> [Reading text]
[RFC PATCH v7 16/19] Manipulate external buffers in mp device.

From: xiaohui . xin
Date: Sat Jun 05 2010 - 06:09:12 EST


From: Xiaohui Xin<xiaohui.xin@xxxxxxxxx>

How external buffer comes from, how to destroy.

Signed-off-by: Xin Xiaohui <xiaohui.xin@xxxxxxxxx>
Signed-off-by: Zhao Yu <yzhao81new@xxxxxxxxx>
Reviewed-by: Jeff Dike <jdike@xxxxxxxxxxxxxxx>
---
drivers/vhost/mpassthru.c | 253 ++++++++++++++++++++++++++++++++++++++++++++-
1 files changed, 251 insertions(+), 2 deletions(-)

diff --git a/drivers/vhost/mpassthru.c b/drivers/vhost/mpassthru.c
index 25e2f3e..8c48898 100644
--- a/drivers/vhost/mpassthru.c
+++ b/drivers/vhost/mpassthru.c
@@ -161,6 +161,39 @@ static int mp_dev_change_flags(struct net_device *dev, unsigned flags)
return ret;
}

+/* The main function to allocate external buffers */
+static struct skb_external_page *page_ctor(struct mpassthru_port *port,
+ struct sk_buff *skb, int npages)
+{
+ int i;
+ unsigned long flags;
+ struct page_ctor *ctor;
+ struct page_info *info = NULL;
+
+ ctor = container_of(port, struct page_ctor, port);
+
+ spin_lock_irqsave(&ctor->read_lock, flags);
+ if (!list_empty(&ctor->readq)) {
+ info = list_first_entry(&ctor->readq, struct page_info, list);
+ list_del(&info->list);
+ }
+ spin_unlock_irqrestore(&ctor->read_lock, flags);
+ if (!info)
+ return NULL;
+
+ for (i = 0; i < info->pnum; i++) {
+ get_page(info->pages[i]);
+ info->frag[i].page = info->pages[i];
+ info->frag[i].page_offset = i ? 0 : info->offset;
+ info->frag[i].size = port->npages > 1 ? PAGE_SIZE :
+ port->data_len;
+ }
+ info->skb = skb;
+ info->ext_page.frags = info->frag;
+ info->ext_page.ushinfo = &info->ushinfo;
+ return &info->ext_page;
+}
+
static int page_ctor_attach(struct mp_struct *mp)
{
int rc;
@@ -186,7 +219,7 @@ static int page_ctor_attach(struct mp_struct *mp)

> [Task set]
1) Who is listed as the reviewer of the mp device patch?
2) Please extend the mp device patch, picking up right after its final line.

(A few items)

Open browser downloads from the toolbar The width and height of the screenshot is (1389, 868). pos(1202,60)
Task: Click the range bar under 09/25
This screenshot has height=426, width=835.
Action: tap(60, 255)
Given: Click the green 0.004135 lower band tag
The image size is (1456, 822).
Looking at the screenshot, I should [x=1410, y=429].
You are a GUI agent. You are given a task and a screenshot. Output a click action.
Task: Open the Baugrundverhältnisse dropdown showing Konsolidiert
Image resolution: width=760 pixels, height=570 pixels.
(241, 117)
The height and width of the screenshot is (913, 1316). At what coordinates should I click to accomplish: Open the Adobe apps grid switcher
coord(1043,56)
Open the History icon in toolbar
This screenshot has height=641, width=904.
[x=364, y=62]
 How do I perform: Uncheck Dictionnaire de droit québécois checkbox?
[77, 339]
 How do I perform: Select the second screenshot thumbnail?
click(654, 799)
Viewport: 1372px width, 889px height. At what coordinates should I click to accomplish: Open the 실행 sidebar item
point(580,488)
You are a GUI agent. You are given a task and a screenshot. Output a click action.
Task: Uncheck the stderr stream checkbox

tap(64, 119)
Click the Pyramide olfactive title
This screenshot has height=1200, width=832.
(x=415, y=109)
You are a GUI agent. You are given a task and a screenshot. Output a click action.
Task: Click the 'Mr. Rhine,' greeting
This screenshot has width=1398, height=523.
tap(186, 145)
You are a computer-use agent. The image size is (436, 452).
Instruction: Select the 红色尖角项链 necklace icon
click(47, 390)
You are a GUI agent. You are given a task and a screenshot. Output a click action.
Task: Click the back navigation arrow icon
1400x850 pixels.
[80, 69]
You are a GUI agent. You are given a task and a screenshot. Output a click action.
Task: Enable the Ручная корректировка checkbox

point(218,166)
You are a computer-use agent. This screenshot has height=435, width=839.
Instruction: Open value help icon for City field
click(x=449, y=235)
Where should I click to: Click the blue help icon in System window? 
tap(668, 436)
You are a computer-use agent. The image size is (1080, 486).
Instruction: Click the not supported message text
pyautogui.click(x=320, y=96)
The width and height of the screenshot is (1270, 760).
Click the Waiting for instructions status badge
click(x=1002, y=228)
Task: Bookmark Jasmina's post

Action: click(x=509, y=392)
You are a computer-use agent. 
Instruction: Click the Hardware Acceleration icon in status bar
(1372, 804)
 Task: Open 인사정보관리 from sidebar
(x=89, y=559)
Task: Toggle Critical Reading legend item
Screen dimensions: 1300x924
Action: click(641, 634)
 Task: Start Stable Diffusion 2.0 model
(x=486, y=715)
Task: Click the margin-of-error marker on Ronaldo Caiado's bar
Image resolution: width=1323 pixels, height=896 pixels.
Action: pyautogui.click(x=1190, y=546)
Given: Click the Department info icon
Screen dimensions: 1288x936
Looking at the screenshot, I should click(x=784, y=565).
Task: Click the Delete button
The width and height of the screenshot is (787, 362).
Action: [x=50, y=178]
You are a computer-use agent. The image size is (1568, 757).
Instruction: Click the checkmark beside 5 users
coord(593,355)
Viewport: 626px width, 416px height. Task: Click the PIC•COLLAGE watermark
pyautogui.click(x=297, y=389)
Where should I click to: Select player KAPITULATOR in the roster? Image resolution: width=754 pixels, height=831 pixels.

> [Answers per task]
1) Jeff Dike.

2)
dev_hold(dev);
ctor->dev = dev;
- ctor->port.ctor = NULL;
+ ctor->port.ctor = page_ctor;
ctor->port.sock = &mp->socket;
ctor->lock_pages = 0;
rc = netdev_mp_port_attach(dev, &ctor->port);
@@ -252,11 +285,66 @@ static int set_memlock_rlimit(struct page_ctor *ctor, int resource,
return 0;
}

+static void relinquish_resource(struct page_ctor *ctor)
+{
+ if (!(ctor->dev->flags & IFF_UP) &&
+ !(ctor->wq_len + ctor->rq_len))
+ printk(KERN_INFO "relinquish_resource\n");
+}
+
+static void mp_ki_dtor(struct kiocb *iocb)
+{
+ struct page_info *info = (struct page_info *)(iocb->private);
+ int i;
+
+ if (info->flags == INFO_READ) {
+ for (i = 0; i < info->pnum; i++) {
+ if (info->pages[i]) {
+ set_page_dirty_lock(info->pages[i]);
+ put_page(info->pages[i]);
+ }
+ }
+ info->skb->destructor = NULL;
+ kfree_skb(info->skb);
+ info->ctor->rq_len--;
+ } else
+ info->ctor->wq_len--;
+ /* Decrement the number of locked pages */
+ info->ctor->lock_pages -= info->pnum;
+ kmem_cache_free(ext_page_info_cache, info);
+ relinquish_resource(info->ctor);
+
+ return;
+}
+
+static struct kiocb *create_iocb(struct page_info *info, int size)
+{
+ struct kiocb *iocb = NULL;
+
+ iocb = info->iocb;
+ if (!iocb)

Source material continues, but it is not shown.